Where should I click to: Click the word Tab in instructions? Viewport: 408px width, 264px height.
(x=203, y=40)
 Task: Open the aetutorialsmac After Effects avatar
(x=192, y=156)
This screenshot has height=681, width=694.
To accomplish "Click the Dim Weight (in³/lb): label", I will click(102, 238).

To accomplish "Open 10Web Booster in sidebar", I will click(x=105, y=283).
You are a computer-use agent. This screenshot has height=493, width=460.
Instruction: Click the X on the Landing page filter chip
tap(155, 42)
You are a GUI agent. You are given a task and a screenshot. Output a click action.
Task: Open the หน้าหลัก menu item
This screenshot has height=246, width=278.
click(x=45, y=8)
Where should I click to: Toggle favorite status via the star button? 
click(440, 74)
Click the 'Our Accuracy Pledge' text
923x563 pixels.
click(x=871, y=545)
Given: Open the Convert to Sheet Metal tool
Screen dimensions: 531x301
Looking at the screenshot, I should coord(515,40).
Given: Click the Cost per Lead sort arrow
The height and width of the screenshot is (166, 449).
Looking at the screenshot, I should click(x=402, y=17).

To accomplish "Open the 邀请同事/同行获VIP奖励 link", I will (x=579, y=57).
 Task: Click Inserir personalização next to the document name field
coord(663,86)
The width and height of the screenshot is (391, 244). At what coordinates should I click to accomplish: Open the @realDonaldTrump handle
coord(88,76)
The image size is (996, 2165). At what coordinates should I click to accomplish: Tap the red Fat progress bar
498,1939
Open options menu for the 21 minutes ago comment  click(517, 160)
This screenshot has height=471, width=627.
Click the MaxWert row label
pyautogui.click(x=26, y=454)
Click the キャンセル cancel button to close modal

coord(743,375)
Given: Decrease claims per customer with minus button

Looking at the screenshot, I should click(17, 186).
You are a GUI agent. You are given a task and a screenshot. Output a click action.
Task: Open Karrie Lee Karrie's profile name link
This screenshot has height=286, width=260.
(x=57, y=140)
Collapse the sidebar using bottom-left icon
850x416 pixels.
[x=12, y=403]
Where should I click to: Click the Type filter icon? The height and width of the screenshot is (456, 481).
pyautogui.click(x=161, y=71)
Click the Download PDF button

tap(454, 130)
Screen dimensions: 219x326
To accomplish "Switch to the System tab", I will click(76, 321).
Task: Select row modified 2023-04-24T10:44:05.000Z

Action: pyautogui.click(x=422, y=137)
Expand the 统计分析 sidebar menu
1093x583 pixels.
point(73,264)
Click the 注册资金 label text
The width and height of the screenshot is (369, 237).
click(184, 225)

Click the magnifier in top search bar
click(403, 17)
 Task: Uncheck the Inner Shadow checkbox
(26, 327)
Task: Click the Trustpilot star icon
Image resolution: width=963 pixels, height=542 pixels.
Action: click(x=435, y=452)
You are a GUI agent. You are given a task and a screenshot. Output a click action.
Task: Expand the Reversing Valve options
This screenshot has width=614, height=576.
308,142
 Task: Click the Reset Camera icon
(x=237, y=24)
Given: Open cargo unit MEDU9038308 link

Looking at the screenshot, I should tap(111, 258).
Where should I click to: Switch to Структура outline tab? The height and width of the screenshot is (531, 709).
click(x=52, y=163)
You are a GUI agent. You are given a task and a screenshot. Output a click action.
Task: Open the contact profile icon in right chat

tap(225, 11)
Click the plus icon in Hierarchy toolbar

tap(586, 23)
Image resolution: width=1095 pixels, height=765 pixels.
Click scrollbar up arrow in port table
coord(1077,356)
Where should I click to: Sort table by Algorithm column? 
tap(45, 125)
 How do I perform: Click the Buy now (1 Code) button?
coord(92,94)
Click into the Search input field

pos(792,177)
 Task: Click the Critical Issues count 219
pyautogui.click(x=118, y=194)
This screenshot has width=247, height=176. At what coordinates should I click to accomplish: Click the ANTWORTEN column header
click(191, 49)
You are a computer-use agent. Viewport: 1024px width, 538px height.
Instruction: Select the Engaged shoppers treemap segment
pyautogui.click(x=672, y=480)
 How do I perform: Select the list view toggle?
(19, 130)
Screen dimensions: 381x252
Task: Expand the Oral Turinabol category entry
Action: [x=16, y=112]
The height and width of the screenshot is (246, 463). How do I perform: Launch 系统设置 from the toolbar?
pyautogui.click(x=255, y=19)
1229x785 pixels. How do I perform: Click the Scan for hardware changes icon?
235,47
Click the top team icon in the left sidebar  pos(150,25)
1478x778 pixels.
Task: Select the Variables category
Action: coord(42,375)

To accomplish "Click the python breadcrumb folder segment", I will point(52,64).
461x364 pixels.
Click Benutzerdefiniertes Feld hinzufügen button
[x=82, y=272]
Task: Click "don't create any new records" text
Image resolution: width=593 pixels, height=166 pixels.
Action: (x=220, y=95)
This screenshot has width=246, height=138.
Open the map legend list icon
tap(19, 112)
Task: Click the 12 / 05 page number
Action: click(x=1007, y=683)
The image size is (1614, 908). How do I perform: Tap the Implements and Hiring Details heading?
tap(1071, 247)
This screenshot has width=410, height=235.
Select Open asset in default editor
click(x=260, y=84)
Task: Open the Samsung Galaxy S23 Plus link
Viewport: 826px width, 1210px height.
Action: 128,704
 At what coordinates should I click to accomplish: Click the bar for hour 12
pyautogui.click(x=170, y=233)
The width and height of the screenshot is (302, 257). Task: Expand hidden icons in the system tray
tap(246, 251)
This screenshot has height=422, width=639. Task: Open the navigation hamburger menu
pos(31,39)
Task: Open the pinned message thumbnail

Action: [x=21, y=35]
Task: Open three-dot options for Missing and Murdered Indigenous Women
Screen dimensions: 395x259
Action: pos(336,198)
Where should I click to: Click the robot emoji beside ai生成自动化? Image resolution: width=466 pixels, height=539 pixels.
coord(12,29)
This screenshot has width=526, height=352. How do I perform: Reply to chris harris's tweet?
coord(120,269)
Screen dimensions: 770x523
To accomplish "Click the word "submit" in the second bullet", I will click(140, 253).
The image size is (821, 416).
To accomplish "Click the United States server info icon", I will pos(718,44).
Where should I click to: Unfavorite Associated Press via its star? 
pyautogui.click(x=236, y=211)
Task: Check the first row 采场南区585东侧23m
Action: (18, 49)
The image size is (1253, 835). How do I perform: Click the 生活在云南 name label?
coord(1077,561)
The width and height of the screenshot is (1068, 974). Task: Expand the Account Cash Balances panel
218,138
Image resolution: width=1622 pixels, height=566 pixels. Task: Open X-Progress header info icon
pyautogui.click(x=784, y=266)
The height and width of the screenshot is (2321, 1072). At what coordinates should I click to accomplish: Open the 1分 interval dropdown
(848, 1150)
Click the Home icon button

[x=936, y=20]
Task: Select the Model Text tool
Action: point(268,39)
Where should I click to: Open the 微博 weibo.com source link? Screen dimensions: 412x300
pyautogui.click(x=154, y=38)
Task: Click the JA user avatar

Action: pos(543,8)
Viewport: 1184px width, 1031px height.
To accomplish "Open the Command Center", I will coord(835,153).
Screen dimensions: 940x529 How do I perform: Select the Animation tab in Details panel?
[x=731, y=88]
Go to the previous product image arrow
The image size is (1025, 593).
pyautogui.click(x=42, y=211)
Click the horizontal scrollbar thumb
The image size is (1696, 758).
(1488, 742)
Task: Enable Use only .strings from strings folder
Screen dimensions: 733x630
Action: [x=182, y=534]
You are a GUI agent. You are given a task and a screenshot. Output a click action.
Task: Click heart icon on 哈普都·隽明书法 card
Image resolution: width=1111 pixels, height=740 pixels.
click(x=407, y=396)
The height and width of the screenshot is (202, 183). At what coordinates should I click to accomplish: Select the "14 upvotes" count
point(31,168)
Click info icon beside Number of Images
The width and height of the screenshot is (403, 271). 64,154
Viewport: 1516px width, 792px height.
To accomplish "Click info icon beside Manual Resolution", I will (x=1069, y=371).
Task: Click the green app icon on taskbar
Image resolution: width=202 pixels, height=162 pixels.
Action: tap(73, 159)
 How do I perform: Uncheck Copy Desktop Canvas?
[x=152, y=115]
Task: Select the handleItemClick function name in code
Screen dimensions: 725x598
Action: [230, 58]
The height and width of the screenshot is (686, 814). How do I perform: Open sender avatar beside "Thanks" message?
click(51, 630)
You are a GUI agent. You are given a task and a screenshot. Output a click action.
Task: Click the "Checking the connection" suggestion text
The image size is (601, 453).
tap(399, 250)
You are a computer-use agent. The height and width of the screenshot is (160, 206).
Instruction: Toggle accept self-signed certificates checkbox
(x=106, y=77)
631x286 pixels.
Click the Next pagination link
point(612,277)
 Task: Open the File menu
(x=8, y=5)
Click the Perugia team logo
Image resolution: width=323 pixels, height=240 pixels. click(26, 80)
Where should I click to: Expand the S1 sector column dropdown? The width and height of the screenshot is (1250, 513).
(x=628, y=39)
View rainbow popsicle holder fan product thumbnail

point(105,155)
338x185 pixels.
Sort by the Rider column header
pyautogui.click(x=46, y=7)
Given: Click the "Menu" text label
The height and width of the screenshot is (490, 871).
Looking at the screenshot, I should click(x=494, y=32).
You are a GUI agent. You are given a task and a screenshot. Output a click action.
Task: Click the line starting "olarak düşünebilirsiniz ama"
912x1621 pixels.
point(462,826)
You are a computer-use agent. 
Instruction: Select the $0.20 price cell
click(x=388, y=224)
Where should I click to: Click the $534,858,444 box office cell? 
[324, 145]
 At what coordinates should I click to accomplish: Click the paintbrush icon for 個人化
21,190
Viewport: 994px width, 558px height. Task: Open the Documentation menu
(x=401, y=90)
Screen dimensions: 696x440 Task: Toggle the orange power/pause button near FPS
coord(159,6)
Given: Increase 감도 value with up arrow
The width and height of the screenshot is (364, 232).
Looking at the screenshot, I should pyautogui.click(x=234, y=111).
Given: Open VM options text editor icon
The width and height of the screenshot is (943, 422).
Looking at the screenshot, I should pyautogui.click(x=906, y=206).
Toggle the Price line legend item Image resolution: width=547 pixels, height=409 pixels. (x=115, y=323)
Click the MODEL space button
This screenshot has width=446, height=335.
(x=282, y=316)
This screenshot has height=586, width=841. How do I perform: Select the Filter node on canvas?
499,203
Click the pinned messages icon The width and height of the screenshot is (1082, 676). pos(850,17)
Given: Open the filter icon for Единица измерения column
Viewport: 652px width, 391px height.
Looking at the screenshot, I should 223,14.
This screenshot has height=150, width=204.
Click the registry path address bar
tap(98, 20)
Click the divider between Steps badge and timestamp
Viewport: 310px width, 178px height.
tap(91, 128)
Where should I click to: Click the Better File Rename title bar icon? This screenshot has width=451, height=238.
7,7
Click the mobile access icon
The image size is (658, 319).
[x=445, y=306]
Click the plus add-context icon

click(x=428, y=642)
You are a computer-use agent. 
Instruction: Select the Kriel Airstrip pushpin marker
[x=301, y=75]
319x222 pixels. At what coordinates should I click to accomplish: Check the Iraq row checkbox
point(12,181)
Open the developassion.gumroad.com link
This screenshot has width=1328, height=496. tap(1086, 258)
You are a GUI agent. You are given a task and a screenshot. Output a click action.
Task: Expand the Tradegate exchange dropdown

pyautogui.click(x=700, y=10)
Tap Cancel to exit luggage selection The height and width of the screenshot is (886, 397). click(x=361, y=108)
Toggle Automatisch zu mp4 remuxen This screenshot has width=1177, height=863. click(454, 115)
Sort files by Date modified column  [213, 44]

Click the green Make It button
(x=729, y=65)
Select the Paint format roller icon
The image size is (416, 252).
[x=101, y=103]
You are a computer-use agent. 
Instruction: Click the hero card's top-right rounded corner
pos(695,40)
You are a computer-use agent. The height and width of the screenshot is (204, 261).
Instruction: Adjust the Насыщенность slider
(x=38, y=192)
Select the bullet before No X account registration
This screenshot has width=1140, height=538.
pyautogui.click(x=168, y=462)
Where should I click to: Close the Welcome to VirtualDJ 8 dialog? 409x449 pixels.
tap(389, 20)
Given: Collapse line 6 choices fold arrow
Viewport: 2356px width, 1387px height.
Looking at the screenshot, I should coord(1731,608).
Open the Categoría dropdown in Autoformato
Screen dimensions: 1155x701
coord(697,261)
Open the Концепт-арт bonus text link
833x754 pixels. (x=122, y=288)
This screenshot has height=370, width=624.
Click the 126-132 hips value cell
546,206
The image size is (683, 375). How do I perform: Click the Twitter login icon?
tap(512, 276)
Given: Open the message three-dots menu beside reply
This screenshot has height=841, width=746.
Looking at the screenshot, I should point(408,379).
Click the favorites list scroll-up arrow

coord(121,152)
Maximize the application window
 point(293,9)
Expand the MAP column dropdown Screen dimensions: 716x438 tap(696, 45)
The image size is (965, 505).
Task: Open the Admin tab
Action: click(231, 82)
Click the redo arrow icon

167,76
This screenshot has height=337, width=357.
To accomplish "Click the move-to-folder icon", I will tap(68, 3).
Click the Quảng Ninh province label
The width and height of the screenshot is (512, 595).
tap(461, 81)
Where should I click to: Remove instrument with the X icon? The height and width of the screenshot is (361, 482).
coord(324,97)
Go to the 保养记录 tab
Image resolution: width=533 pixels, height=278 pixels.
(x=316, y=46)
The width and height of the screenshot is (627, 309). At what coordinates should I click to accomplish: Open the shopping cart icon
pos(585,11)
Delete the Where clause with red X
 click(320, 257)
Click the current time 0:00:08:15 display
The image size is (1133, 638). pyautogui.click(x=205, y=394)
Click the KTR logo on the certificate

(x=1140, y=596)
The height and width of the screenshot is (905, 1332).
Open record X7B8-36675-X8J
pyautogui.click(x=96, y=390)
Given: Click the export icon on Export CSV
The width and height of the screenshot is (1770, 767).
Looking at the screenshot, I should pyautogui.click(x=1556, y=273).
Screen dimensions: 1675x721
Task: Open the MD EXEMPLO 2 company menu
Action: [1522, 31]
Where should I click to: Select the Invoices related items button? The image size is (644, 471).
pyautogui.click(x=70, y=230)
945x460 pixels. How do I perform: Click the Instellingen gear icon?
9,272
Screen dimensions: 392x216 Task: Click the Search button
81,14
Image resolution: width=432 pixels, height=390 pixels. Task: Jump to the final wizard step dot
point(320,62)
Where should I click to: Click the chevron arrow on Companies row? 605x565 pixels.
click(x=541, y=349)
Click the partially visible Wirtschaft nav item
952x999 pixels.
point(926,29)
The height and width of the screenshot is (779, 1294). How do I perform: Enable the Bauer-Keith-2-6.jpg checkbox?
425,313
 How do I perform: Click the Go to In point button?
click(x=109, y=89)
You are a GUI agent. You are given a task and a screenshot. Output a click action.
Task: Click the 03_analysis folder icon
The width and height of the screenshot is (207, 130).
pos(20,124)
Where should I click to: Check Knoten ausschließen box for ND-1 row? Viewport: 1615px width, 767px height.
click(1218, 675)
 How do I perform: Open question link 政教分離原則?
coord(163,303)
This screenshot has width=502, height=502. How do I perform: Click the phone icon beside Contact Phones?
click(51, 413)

## WHAT THE TASK ASKS
Could you set down exactly the lines above, from the one containing "Where should I click to: Click the chevron" through the last, including both and nothing else?

## THE COMPLETED TASK
Where should I click to: Click the chevron arrow on Companies row? 605x565 pixels.
click(x=541, y=349)
Click the partially visible Wirtschaft nav item
952x999 pixels.
point(926,29)
The height and width of the screenshot is (779, 1294). How do I perform: Enable the Bauer-Keith-2-6.jpg checkbox?
425,313
 How do I perform: Click the Go to In point button?
click(x=109, y=89)
You are a GUI agent. You are given a task and a screenshot. Output a click action.
Task: Click the 03_analysis folder icon
The width and height of the screenshot is (207, 130).
pos(20,124)
Where should I click to: Check Knoten ausschließen box for ND-1 row? Viewport: 1615px width, 767px height.
click(1218, 675)
 How do I perform: Open question link 政教分離原則?
coord(163,303)
This screenshot has width=502, height=502. How do I perform: Click the phone icon beside Contact Phones?
click(51, 413)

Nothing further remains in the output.